INDICATIONS AND USAGE
Cystadane is a methylating agent indicated for the treatment of homocystinuria to decrease elevated homocysteine blood levels. Included within the category of homocystinuria are:
- Cystathionine beta-synthase (CBS) deficiency
- 5,10-methylenetetrahydrofolate reductase (MTHFR) deficiency
- Cobalamin cofactor metabolism (cbl) defects
IMPORTANT SAFETY INFORMATION
- Hypermethioninemia: Cystadane may worsen elevated plasma methionine concentrations in patients with CBS deficiency. Cerebral edema has been reported in patients receiving Cystadane.
- Monitoring: Monitor plasma methionine concentrations in patients with CBS deficiency. Keep plasma methionine concentrations below 1,000 μmol/L through dietary modification and, if necessary, a reduction of Cystadane dose.
- Most common adverse reactions (incidence > 2%) were nausea and gastrointestinal distress, based on physician survey.
- To report SUSPECTED SIDE EFFECTS, contact Recordati Rare Diseases Inc. at 1-888-575-8344, or FDA at 1‑800-FDA-1088 or www.fda.gov/medwatch.
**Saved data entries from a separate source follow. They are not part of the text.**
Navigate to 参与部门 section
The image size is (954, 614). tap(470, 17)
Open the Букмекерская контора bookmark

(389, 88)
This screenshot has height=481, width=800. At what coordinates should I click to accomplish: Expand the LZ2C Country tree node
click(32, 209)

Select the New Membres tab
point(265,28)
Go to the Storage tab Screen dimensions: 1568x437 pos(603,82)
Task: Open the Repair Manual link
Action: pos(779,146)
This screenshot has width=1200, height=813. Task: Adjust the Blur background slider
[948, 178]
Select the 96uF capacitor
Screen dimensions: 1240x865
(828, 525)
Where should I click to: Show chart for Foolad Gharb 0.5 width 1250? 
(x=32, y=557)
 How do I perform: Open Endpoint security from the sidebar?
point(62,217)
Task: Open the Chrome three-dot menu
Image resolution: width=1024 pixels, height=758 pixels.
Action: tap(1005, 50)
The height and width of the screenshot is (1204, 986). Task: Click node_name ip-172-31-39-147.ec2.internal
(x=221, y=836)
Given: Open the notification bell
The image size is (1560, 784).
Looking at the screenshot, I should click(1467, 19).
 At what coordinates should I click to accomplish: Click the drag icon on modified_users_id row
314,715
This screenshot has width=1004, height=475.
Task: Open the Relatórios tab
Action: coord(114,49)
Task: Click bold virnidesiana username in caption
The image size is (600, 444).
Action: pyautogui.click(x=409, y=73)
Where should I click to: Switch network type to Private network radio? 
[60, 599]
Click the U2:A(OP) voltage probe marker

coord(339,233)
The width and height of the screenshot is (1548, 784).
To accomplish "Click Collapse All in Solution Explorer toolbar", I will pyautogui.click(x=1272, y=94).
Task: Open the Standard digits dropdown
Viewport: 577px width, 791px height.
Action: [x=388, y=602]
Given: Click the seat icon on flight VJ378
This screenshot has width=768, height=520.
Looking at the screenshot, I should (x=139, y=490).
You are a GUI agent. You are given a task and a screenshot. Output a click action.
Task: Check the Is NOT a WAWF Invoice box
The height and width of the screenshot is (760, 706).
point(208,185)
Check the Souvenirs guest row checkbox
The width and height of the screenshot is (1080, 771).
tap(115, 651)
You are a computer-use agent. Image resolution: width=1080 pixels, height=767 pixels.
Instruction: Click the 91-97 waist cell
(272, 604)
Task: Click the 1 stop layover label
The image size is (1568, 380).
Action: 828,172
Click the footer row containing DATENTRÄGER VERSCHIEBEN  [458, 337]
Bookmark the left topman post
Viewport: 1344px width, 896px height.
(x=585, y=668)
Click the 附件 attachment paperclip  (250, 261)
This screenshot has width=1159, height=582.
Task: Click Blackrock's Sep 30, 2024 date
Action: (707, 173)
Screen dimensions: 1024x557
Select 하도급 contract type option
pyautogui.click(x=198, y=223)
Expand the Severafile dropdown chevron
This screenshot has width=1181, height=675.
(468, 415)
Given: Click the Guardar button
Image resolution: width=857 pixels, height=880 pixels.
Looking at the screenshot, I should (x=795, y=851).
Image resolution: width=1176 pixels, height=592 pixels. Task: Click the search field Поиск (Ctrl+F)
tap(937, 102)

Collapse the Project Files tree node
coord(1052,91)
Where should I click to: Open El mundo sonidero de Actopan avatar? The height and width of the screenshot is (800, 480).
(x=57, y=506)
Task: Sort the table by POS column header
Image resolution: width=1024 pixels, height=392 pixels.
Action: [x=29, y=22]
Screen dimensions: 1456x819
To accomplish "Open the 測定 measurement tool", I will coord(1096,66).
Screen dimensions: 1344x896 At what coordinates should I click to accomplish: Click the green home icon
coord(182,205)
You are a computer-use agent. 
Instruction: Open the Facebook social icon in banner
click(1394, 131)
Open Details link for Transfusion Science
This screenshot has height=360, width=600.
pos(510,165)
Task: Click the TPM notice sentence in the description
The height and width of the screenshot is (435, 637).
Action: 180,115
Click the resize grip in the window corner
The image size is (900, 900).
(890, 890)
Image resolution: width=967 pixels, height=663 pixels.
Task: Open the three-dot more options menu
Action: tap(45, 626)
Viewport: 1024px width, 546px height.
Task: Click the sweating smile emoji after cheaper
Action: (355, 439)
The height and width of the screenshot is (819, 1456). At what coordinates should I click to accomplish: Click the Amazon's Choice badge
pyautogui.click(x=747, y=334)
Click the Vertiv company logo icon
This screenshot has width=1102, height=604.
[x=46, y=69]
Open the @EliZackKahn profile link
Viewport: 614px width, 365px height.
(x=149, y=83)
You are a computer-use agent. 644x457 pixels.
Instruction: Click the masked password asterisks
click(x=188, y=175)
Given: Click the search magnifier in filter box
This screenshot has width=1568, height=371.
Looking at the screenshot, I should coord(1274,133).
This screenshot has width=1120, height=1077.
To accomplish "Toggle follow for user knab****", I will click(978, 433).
- Pregnancy: Animal reproduction studies have not been conducted with Cystadane. Use only if clearly needed.
- Nursing women: It is not known whether Cystadane is excreted in human milk. Use only if clearly needed.
- Pediatrics: Pediatric patients ranging in age from 24 days to 17 years have been treated with Cystadane. Children younger than 3 years of age may benefit from dose titration.